The following blog post, unless otherwise noted, was written by a member of Gamasutra’s community.
The thoughts and opinions expressed are those of the writer and not Gamasutra or its parent company.


After the initial playing around with circles and squares, learning a little bit about the   fills and combining objects [part 1] , I would like to move on to a basic scene.

Having more fun with gradients:

Let's take the gradient fill to the next level and work with colour and alpha to create a simple underwater background.


Use the 'Page Up' and 'Page Down' key to adjust the order of objects [e.g. place the sea anemones in the mid ground behind the light rays.] 


I would like to add more life to the underwater scene and create some fish. The basic principle when adding 'real' elements to a vector scene is to look at the shapes and 'deconstruct' them into basic elements like the circle, square, rectangle or ellipse.


I usually do a quick google image search for a reference image to get a better idea what I am going to create. In this case the 'yellow reef fish' search came up with a nice yellow longnose butterfly fish.

It works great as the main body is kind of squarish and the front has a triangular shape.


The same approach works the same with far more complex elements. It's a matter of seeing the 'building blocks'.


Staying in shape... the Clip Tool...

In line with the water theme let's go ashore and look at a sunset on the beach to introduce some more helpful tools and techniques.

This is our basic 'pop style' sunset with some modified circles and gradient alpha fills added to represent some rocks in the water.

One of the 'wonderful' things about working with vectors ist the scalability. Objects can be scaled up and down without loss, allowing for easy editing and adjusting of the illustration.

In this case the scale of the palm trees will define the viewer's perception of distance. Smaller palm trees will put the island further in to the distance while large trees will 'bring' it up close.


Btw. the clouds are the same shape as the island just squashed and coloured in a colour matching the sky gradient. Try reusing shapes even just slightly modified, recoloured, squashed, rotated or flipped to speed things up, add variation and make your scene more interesting.

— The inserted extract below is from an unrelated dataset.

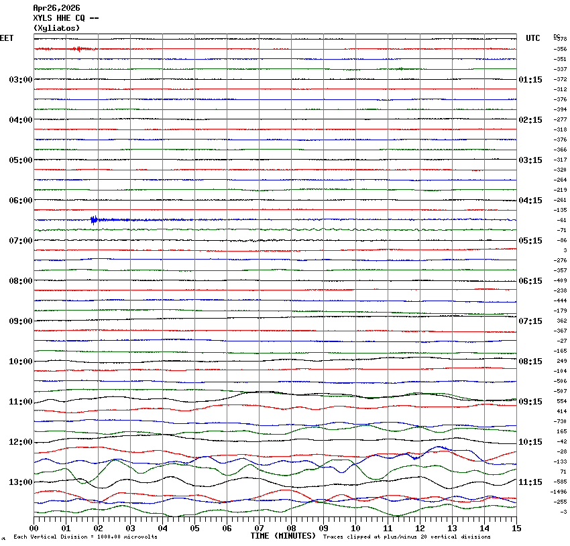Select the 08 minute tick label
570x546 pixels.
click(x=291, y=529)
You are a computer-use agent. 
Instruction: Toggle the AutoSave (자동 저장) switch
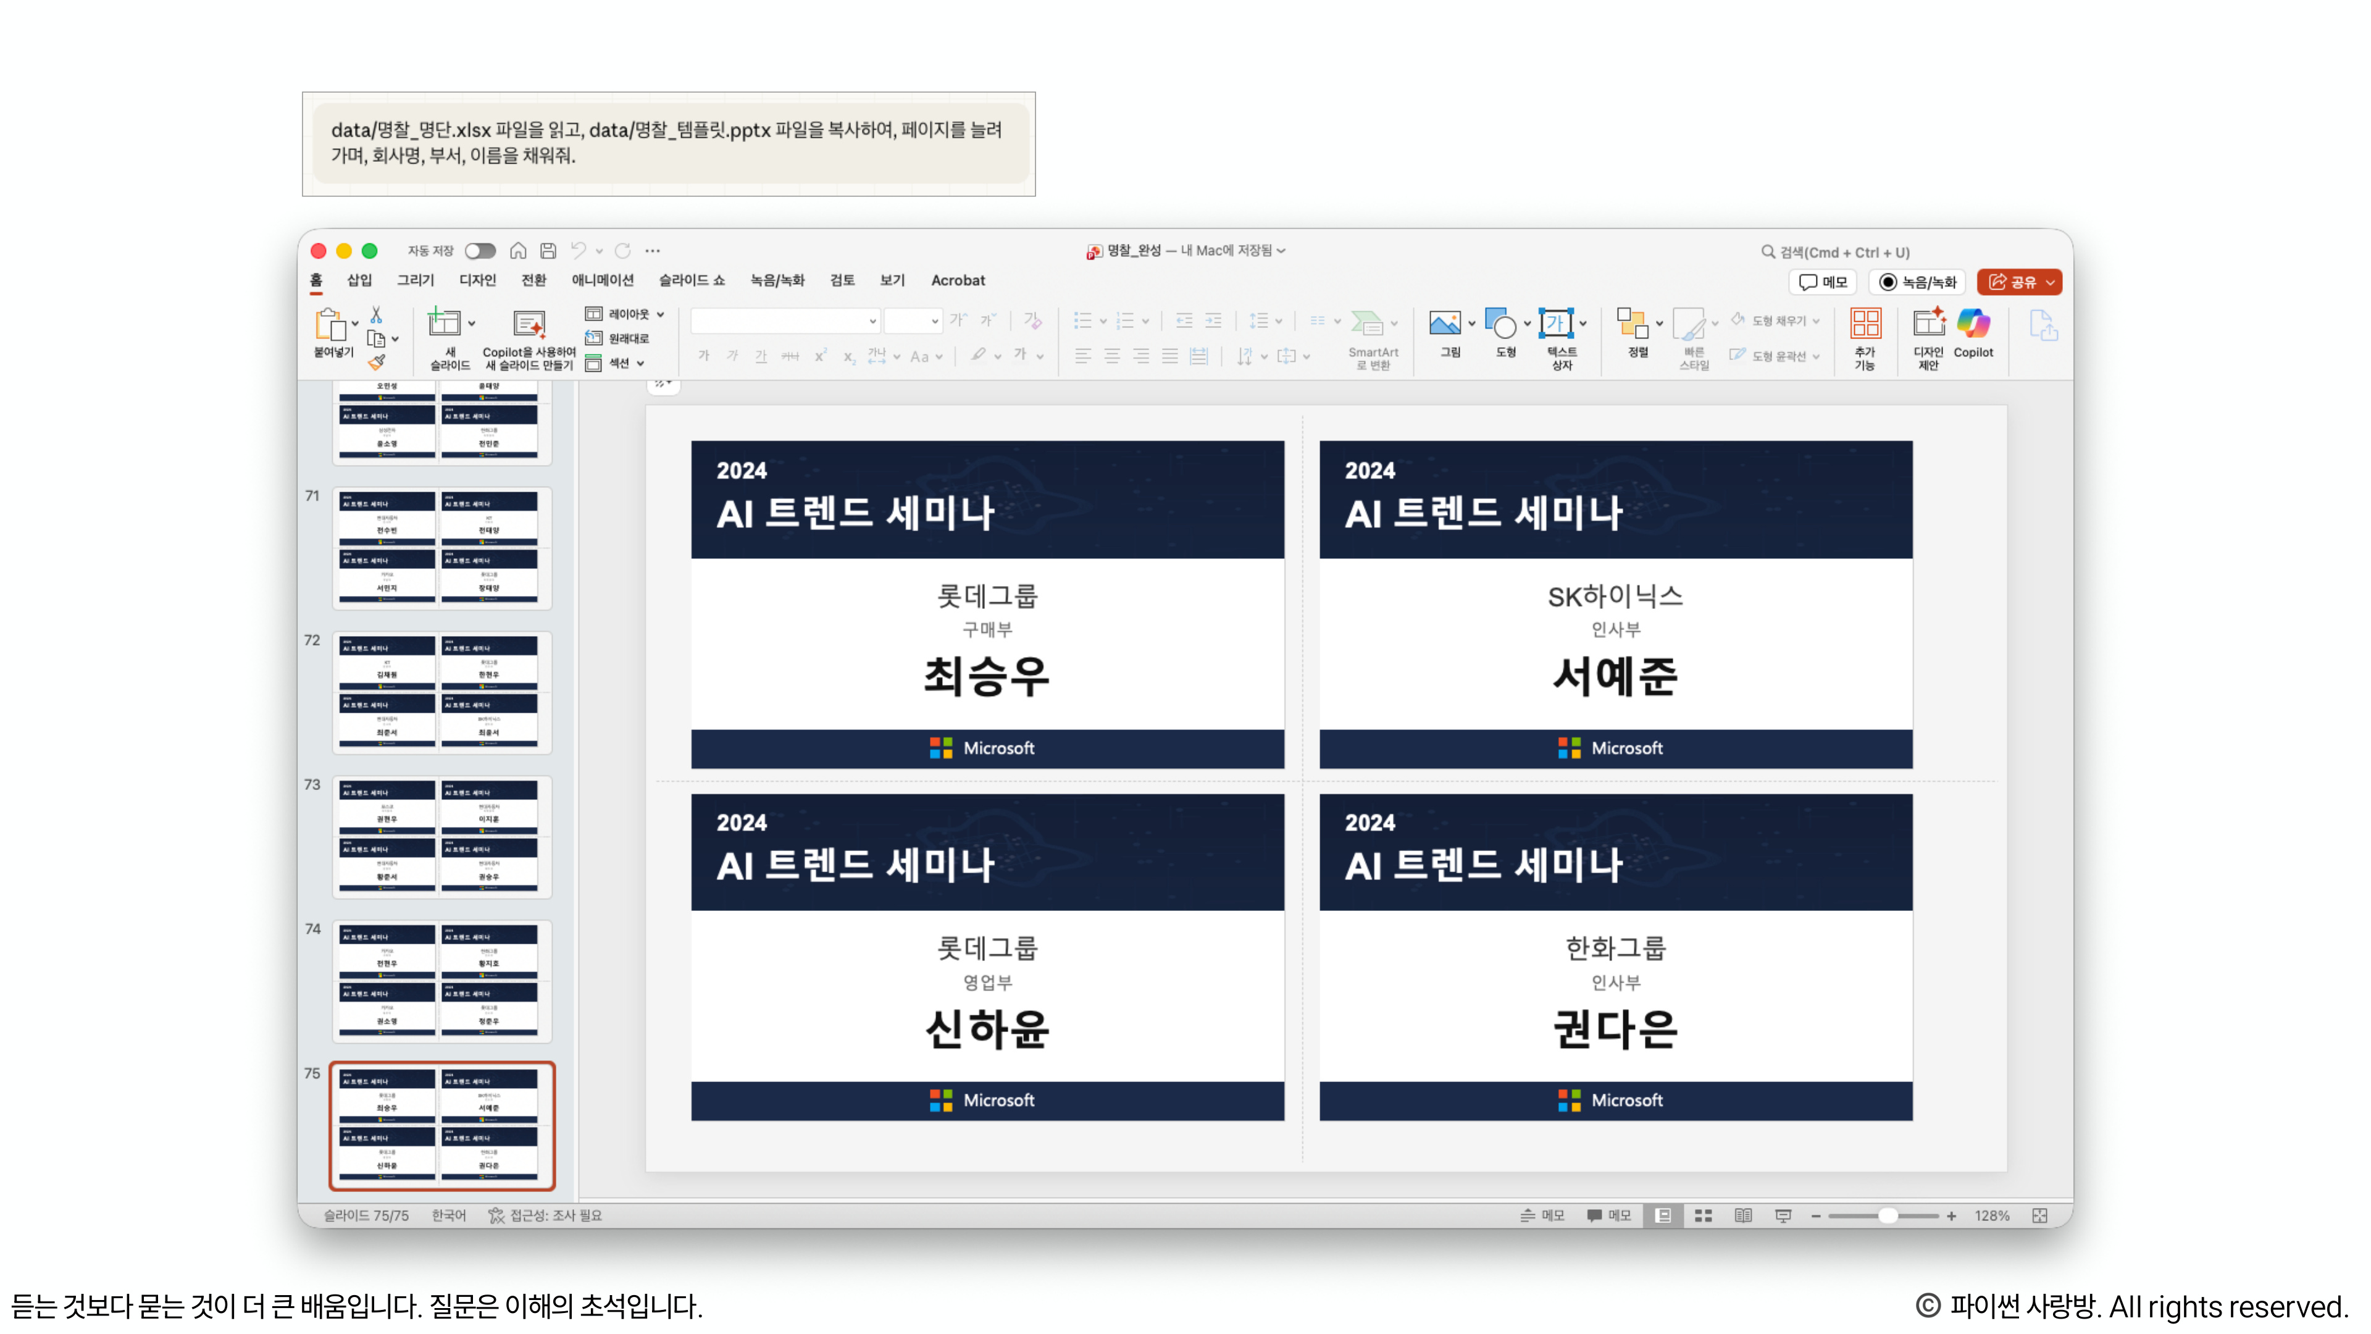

A lot of the objects I am covering in my tutorials (like the palm trees above) working from predefined shapes (circle, square, star, etc.) is only one option. The freehand or straight line tool will create identical shapes but require a little more artistic skill. 


For our detailed palm we need two 'more advanced' features of inkscape: Interpolation and Path Effects.

Varying the fronds, adding to the interpolation and checking some reference images can improve the look of the palms even further.

If you have similar screens to design for your game it makes sense to spend some time on the initial elements and then 'recycle' objects. This way you safe time and create a more consistent look and feel.



I quickly did a step-by-step to show the creation of the stamp border used in the illustration above:

The reason for ungrouping and combining the circles first lies in the restriction in Inkscape to only do a Union, Difference, Intersection, Exclusion or Division between two objects.
Tools like CorelDraw can do these with a group or even just several selected objects. Try around around a little see how your vector application handles these very handy commands.